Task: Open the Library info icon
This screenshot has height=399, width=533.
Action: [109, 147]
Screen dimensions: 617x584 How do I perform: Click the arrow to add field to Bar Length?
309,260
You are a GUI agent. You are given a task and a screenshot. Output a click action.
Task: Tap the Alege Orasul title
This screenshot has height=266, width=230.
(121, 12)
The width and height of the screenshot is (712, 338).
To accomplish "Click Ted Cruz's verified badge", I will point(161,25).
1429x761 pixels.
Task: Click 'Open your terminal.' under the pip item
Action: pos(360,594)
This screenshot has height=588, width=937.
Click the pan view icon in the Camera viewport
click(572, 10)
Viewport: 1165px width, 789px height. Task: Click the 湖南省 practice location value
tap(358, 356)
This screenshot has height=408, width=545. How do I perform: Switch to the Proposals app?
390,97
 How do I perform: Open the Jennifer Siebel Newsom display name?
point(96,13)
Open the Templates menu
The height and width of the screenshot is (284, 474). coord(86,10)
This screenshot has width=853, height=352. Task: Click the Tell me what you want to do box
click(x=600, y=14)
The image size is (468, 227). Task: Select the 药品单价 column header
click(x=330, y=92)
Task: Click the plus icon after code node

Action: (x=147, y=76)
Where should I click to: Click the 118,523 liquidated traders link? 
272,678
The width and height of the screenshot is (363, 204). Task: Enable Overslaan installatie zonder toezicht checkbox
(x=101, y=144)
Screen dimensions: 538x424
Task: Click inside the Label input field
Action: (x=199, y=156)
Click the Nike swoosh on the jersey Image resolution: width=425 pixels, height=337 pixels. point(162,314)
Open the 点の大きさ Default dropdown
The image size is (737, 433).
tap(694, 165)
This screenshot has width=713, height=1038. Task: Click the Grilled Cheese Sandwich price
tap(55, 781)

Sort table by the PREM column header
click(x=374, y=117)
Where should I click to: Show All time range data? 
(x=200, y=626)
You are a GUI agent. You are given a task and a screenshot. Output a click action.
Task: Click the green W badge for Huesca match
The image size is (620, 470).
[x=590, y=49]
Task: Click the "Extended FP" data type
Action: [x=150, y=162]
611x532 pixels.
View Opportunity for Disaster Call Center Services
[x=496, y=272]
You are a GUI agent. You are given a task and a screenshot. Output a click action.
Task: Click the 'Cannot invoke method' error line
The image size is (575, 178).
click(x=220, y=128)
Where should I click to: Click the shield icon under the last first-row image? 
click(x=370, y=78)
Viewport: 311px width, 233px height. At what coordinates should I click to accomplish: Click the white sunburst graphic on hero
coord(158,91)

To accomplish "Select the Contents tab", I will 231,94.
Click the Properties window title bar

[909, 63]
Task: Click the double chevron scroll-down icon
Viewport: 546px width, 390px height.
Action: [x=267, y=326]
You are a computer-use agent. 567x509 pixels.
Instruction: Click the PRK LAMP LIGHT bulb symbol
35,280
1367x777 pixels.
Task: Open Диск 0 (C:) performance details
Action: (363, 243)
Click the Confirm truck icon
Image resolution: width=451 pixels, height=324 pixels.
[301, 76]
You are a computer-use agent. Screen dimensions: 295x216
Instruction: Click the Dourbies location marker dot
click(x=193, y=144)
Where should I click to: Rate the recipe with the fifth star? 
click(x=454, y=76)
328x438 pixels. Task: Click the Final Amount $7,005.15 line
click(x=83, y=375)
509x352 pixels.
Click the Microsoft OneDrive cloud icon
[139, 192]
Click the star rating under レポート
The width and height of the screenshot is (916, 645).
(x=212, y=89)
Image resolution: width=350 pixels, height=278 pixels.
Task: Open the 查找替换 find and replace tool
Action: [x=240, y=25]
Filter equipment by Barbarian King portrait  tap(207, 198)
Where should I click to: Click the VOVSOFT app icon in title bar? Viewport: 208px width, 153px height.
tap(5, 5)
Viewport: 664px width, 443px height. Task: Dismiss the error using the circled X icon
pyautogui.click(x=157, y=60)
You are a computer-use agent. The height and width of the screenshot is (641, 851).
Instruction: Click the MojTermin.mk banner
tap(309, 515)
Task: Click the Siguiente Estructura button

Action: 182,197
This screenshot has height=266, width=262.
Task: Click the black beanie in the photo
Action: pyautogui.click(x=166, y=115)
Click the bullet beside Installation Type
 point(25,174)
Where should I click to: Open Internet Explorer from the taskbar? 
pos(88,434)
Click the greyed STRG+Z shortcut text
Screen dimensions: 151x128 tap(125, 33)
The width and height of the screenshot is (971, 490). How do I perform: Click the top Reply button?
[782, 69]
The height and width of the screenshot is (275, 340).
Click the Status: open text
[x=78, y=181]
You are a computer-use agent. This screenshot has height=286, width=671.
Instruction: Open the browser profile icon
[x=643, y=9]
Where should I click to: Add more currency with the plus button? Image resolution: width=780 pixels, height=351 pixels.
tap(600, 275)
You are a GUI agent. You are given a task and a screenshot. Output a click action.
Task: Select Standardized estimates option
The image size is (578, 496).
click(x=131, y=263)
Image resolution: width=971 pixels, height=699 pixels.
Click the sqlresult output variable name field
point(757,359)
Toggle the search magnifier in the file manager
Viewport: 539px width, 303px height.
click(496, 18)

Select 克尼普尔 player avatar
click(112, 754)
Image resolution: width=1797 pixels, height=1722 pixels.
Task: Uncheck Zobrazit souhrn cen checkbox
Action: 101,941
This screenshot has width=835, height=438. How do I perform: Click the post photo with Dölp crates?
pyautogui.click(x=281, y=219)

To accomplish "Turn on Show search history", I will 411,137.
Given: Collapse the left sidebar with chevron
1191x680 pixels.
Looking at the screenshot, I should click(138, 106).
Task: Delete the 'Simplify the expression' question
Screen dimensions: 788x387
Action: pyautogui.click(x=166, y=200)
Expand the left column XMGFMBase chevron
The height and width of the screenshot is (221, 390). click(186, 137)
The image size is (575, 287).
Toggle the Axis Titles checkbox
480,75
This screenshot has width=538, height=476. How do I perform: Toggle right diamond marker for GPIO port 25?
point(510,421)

☆ ☆ ☆ ☆ ☆

Required action
Check each line of the data above for the string "search", then report how many lines have it, with no other words.

Task output
2